- _EXERCISE PROMPT_: Each entry that follows should be written again verbatim.

- _Collected data_:
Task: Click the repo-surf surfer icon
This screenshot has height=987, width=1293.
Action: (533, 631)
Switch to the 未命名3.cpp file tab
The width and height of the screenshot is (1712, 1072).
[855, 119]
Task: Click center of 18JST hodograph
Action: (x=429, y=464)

- _SOLUTION_:
Task: Click the repo-surf surfer icon
This screenshot has height=987, width=1293.
Action: (533, 631)
Switch to the 未命名3.cpp file tab
The width and height of the screenshot is (1712, 1072).
[855, 119]
Task: Click center of 18JST hodograph
Action: (x=429, y=464)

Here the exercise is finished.